Alfredo Di Stefano è stato il primo a cambiarlo, moltiplicando i pani e i pesci, le mansioni e le posizioni del proprio ego, del proprio repertorio: tanto che ancora oggi si dice «giocare alla Di Stefano».
Cruijff è andato più in là, o comunque in un’altra direzione: ha cambiato il calcio sul piano squisitamente tattico. Lo prese, e con quell’Ajax e quel popo’ di Olanda lo trascinò oltre le colonne d’Ercole delle convenzioni latine degli anni Cinquanta e Sessanta, vincenti per carità, ma diverse: il Real di Di Stefano, il Benfica di Eusebio, le milanesi. E, prima che arrivassero le orde batave, l’intrusione piccante del quinto dei Beatles, George Best. Il giocatore dell’Ajax, il giocatore e l’allenatore del Barcellona: Cruijff è stato, a un tempo, artefice e simbolo della grande rivoluzione. L’ultima, vera, grande rivoluzione. Dal calcio di reparto, fondato sulle marcature e i ruoli, al calcio totale, figlio di una visione bulimica legata alla beatificazione dello spazio e non più dei suoi abitanti. E dunque aggressivo, coraggioso, quasi arrogante. Quell’Ajax e quell’Olanda erano cattedre di liberi docenti, così liberi da influenzare lo sport anche fuori (capelli lunghi, mogli in ritiro, lo spirito controculturale dei Provo come filo carsico e seduttore). E poi Rinus Michels, e poi Stefan Kovacs. Cruijff era fragile, mingherlino, ma aveva radar ovunque. Non dribblava per fuggire. Accelerava e scartava per sfidare. Ambidestro, con il lessico moderno, potremmo definirlo un «falso nueve». Capo indiscusso, era veloce di pensiero, prima ancora che di gamba.

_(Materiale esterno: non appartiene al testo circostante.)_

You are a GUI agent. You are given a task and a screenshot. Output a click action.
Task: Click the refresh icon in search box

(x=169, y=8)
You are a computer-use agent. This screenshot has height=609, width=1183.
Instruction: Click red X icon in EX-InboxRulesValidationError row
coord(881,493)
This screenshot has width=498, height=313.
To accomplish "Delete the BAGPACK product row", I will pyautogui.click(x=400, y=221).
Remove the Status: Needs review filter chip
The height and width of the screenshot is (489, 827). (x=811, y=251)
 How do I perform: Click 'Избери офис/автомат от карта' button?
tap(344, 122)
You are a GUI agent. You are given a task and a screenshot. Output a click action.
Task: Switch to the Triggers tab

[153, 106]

Intuiva in anticipo le mosse degli avversari, e per questo raramente sbagliava la sua. Tre Coppe dei Campioni da giocatore e una da allenatore, tre Palloni d’oro, un sacco e una sporta di scudetti, di altri trofei. Si spinse fino negli Usa, esploratore curioso e goloso. Il Barcellona che costruì dalla panchina altro non fu che il Barcellona pilotato dal campo a un titolo storico, dopo 14 anni di carestia. «Nel calcio, la distanza massima che un giocatore deve percorrere dev'essere di dieci metri». Su questa pietra ha costruito la sua chiesa, il suo dream team, spalancando le porte del tiki taka al devoto Pep Guardiola e scolpendo un’epoca. Come tutti i batavi era cicala, era arrogante: lo dimostrò ad Atene, nel 1994, facendosi umiliare dal Milan di Fabio Capello, addirittura 0-4. Immenso com’era, è stato uno dei pochi a fare la storia anche nella sconfitta.

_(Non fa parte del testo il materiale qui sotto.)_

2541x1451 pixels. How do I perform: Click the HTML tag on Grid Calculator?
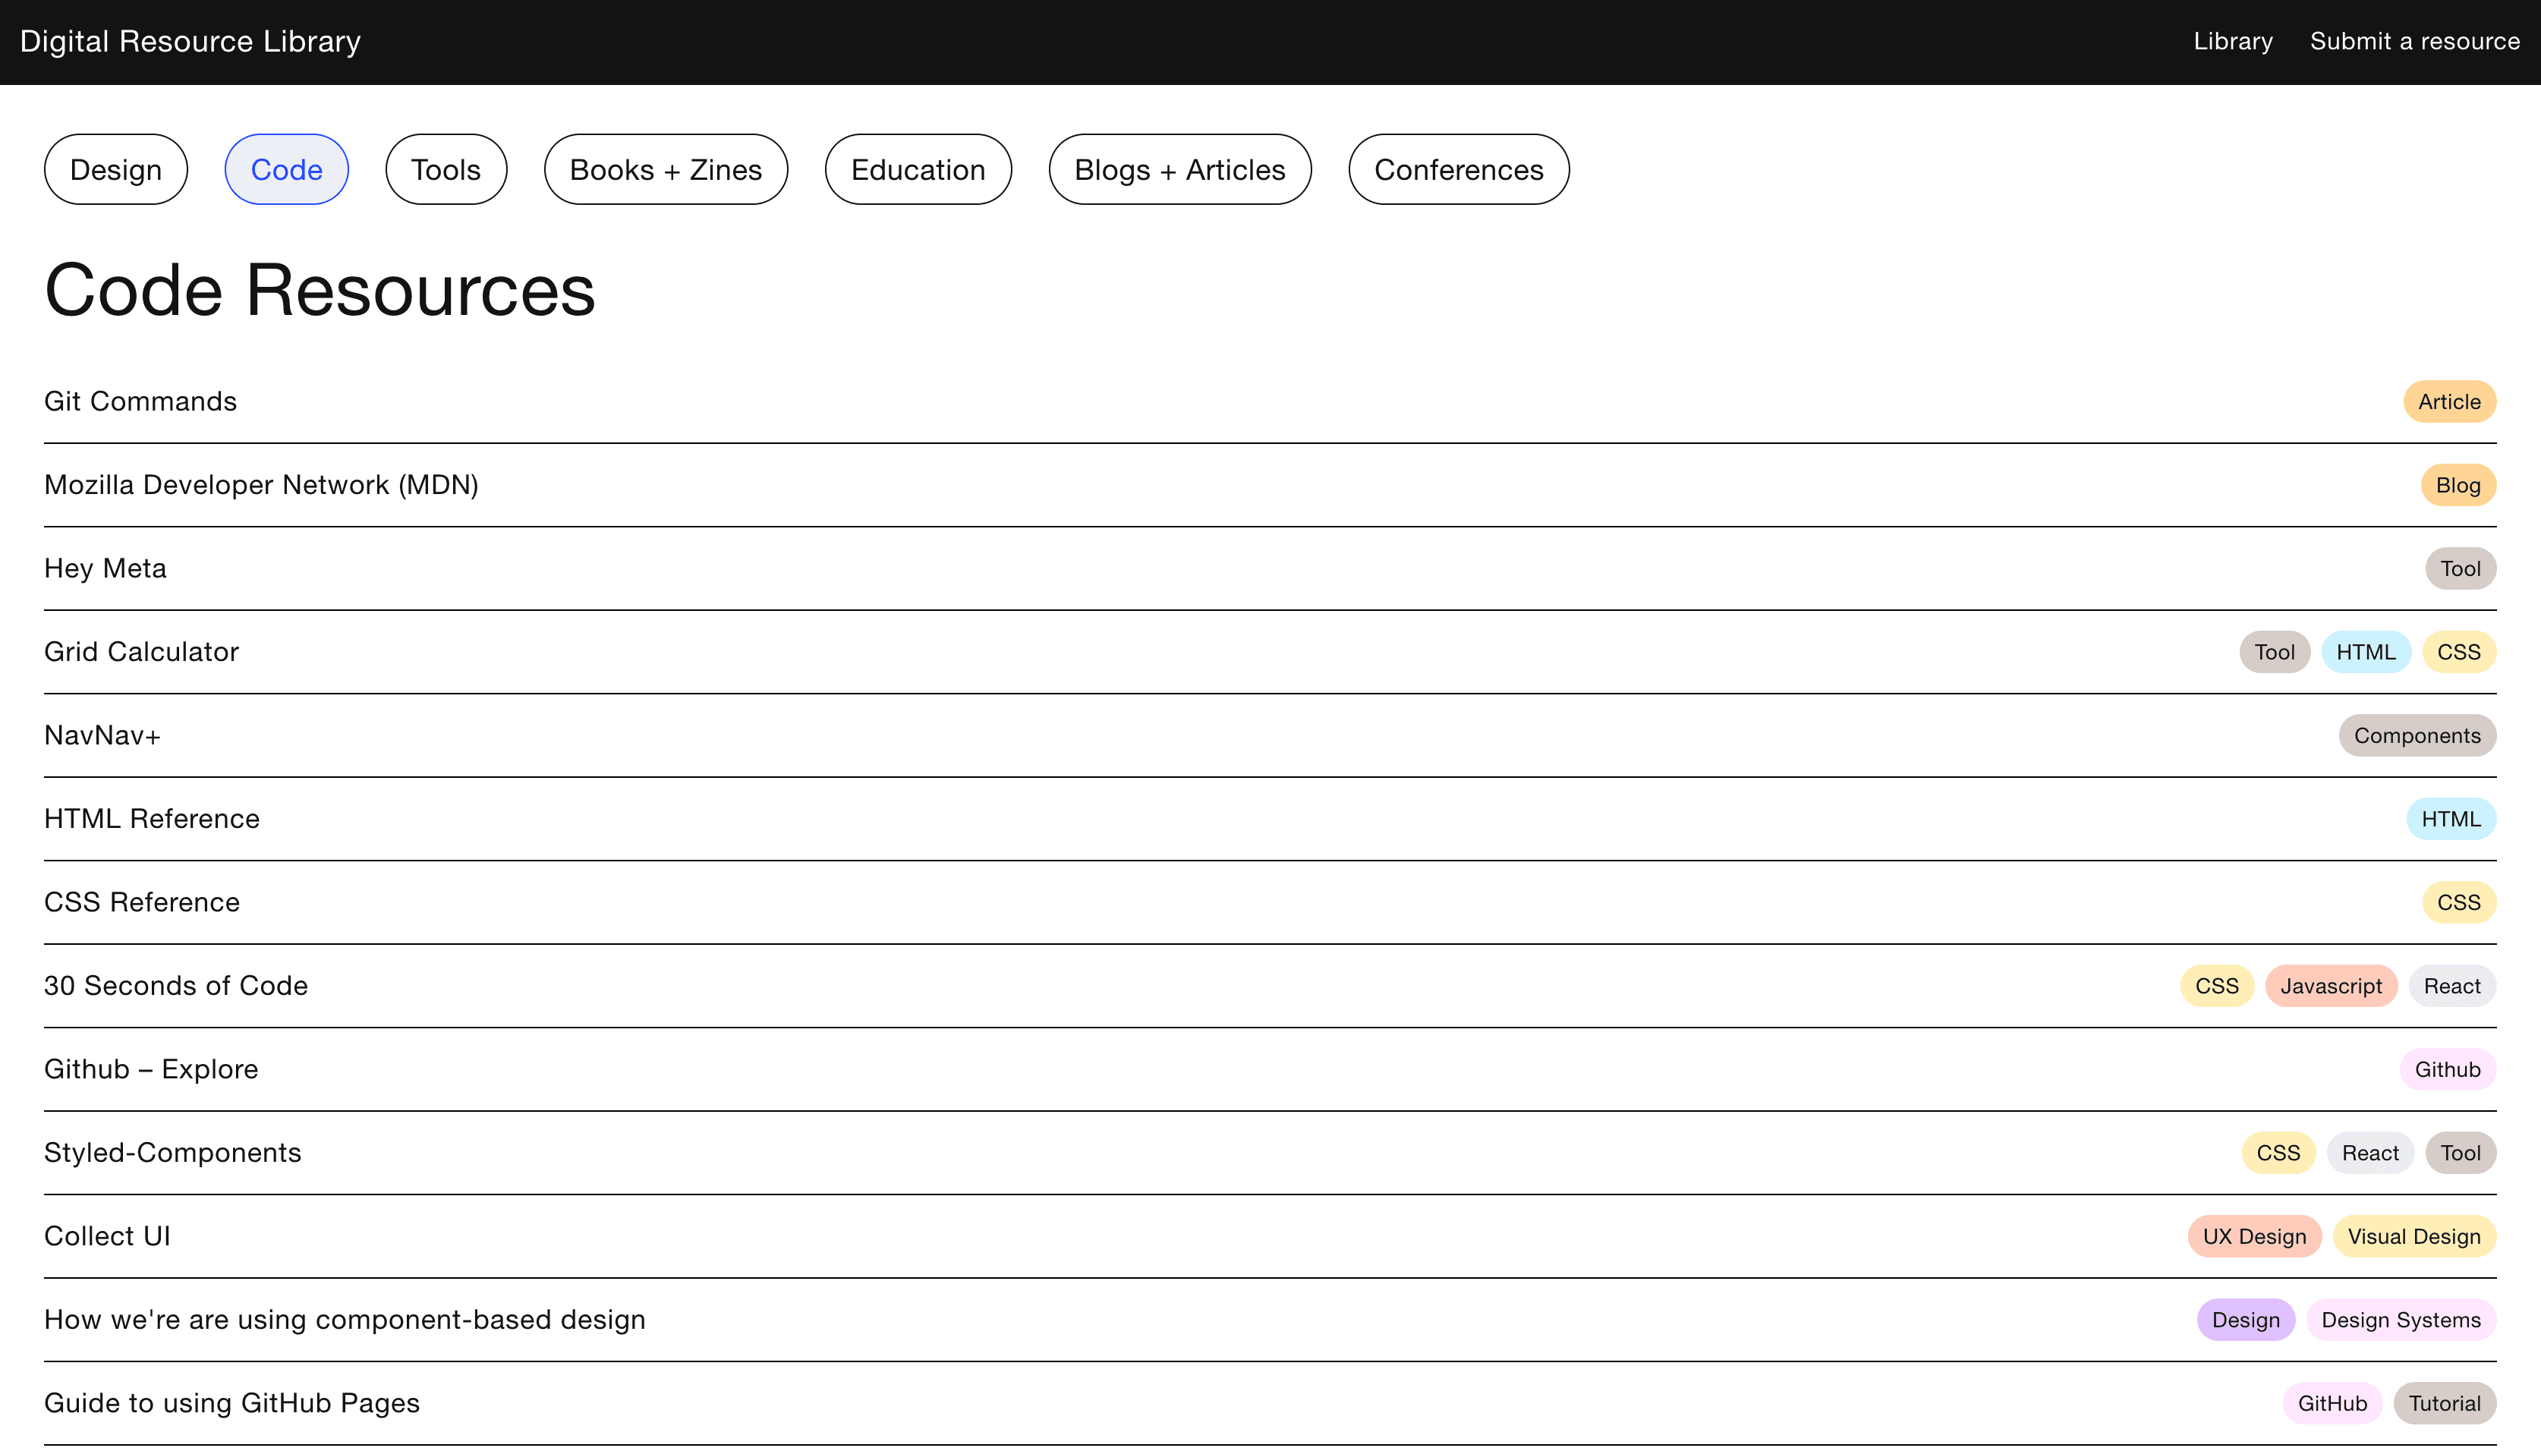[2365, 652]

Capitò nel 1974, quando la sua Olanda totale e totalizzante si arrese al ruvido fervore della fabbrica tedesca. La Germania si prese il titolo; Cruijff, la memoria. Segnava, faceva segnare. Faceva, soprattutto, sognare. Non offriva mai l’altra guancia, soprattutto quando andava a discutere l’ingaggio. Sandro Ciotti gli dedicò uno splendido e struggente documentario, «Il profeta del gol».
Era un esteta, un eretico. Accompagnò il calcio verso la modernità. Con lui e con quelli che gli reggevano lo strascico, da Johan Neeskens in su e in giù, nacque il giocatore eclettico, straordinario nell’originale e grottesco nelle imitazioni, come ha sovente ribadito il passo, ambiguo, da versatile a generico. E dal momento che il destino a volte è proprio una carogna, come si è preso Johan Cruijff, uno che in vita sua non ha mai venduto fumo? Con il fumo. Impossibile dimenticarti, Johan, e grazie di tutto.